◆ **EXCERPT PROVIDED**
*** Begin section ***
ROANOKE TIMES

                         Roanoke Times
                 Copyright (c) 1995, Landmark Communications, Inc.

DATE: MONDAY, April 2, 1990                   TAG: 9004020337
SECTION: VIRGINIA                    PAGE: A5   EDITION: EVENING 
SOURCE: Associated Press
DATELINE: DALLAS                                LENGTH: Medium


ACCUSED SCAM ARTIST BUILDS LIFE AS HYPNOTIST

Landbank Equity Corp. founder William R. Runnells, who fled Virginia amid allegations of fraud and racketeering two years ago, created a new life as a successful hypnotist in a plush Dallas suburb, law enforcement authorities said.

When Runnells and his wife fled Norfolk, rumors flew.

Runnells, people speculated, must be on the lam in the Caribbean. Others said the fugitive financier - whose second mortgage firm in Virginia Beach collapsed in sea of bad loans - had gone to Budapest or was living among Hungarian immigrants in New York with his Hungarian-born wife, Marika Lody Runnells. The FBI issued a wanted poster for the couple in Hungarian.
*** End section ***
◆ **LISTED ENTRIES**
*** Begin section ***
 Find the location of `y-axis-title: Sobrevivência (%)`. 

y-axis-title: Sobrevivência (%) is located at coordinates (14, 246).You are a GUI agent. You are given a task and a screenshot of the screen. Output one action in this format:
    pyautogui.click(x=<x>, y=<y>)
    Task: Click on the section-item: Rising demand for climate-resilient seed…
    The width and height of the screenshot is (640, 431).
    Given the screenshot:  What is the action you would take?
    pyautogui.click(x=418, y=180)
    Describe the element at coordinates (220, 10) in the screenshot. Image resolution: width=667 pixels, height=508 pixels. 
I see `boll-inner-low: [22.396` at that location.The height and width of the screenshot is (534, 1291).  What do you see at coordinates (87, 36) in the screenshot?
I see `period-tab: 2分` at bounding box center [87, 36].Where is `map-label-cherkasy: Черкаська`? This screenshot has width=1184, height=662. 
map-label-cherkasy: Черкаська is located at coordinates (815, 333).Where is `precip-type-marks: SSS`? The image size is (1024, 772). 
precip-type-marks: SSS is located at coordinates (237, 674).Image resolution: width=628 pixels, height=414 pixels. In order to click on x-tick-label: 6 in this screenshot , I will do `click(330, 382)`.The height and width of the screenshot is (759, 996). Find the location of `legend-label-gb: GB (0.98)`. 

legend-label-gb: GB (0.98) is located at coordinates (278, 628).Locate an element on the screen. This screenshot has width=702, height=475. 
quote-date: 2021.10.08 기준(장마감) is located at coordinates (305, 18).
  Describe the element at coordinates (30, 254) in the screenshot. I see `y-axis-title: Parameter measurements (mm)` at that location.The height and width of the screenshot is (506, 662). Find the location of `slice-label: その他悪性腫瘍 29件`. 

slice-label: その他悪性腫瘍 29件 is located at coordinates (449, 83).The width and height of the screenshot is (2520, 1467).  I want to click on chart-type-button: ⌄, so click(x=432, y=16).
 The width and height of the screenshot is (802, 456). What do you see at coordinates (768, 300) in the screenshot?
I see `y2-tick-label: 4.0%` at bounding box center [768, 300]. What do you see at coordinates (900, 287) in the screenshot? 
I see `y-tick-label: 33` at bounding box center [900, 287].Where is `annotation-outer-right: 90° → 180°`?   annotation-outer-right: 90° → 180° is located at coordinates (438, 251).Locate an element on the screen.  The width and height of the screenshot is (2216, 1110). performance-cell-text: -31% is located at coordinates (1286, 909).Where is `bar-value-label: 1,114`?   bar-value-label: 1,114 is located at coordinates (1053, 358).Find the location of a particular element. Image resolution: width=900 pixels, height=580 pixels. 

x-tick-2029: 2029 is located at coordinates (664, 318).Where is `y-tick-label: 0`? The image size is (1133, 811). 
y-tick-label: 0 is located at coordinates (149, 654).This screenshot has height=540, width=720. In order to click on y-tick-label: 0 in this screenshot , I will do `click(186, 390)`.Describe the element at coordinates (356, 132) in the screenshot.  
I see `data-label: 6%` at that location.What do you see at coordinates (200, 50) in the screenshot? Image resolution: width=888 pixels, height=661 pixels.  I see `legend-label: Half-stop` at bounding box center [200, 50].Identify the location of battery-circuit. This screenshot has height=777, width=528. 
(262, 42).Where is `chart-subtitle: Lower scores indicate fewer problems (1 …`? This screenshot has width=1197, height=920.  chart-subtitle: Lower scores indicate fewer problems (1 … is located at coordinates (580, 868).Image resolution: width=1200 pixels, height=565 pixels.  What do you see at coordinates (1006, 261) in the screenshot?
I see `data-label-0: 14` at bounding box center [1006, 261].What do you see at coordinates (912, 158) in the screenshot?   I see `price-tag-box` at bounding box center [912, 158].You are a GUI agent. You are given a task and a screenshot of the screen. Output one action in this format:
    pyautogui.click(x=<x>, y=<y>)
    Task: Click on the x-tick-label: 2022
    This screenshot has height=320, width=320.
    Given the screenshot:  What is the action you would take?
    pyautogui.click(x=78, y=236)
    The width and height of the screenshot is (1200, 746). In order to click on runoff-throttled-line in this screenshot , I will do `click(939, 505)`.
*** End section ***
◆ **YOUR TASKS**
1. Answer these questions from the Roanoke Times article:
(a) In what kind of place did Runnells build his new life as a hypnotist?
(b) In which city was his second mortgage firm based?
(c) In what language did the FBI issue the wanted poster for the couple?
2. Return the stretch of the Roanoke Times article from "ACCUSED SCAM ARTIST" through "couple in Hungarian.", unchanged.
3. Resume the Roanoke Times article about William R. Runnells, starting after its last sentence.

◆ **RESULTS IN ORDER**
1.
(a) A plush Dallas suburb.
(b) Virginia Beach.
(c) Hungarian.

2.
ACCUSED SCAM ARTIST BUILDS LIFE AS HYPNOTIST

Landbank Equity Corp. founder William R. Runnells, who fled Virginia amid allegations of fraud and racketeering two years ago, created a new life as a successful hypnotist in a plush Dallas suburb, law enforcement authorities said.

When Runnells and his wife fled Norfolk, rumors flew.

Runnells, people speculated, must be on the lam in the Caribbean. Others said the fugitive financier - whose second mortgage firm in Virginia Beach collapsed in sea of bad loans - had gone to Budapest or was living among Hungarian immigrants in New York with his Hungarian-born wife, Marika Lody Runnells. The FBI issued a wanted poster for the couple in Hungarian.

3.
Even Runnells' attorney, Richard Brydges, said openly he believed Runnells had fled the country.

An end to all that speculation came Thursday morning when Runnells answered an FBI agent's knock at a luxury apartment in a stylish Dallas suburb. Disguised in a gray wig, Runnells identified himself as "Dr. Allen."

Dr. William Cabot Allen, Ph.D. in psychology, master hypnotist, to be exact. Runnells - as Allen - told clients that he could cure them of lifelong addictions in a single hypnotic session.

"He said he had a Ph.D. in psychology, I guess it was from Georgia," said Carolyn Smith, with whom Runnells worked at the Phoenix Centers for Addiction Control in Dallas. "I never questioned him because you don't have to be a doctor to do hypnosis."

Besides, it was pretty clear he knew what he was doing, Smith said.

"He was a very good hypnotist, one of our best," she said. "He was able to hypnotize them and they quit smoking. They were happy and we were happy." Runnells was "just a charmer," Smith said.

"He was always in a hurry," said an executive who worked in an office near Runnells. "The thing that stuck in my mind, he was so nervous, he was so hyper."

Runnells, he said, "always wanted to have everything yesterday."

Smith said Runnells was intensely private about his personal life. "As far as I knew, he was divorced," she said.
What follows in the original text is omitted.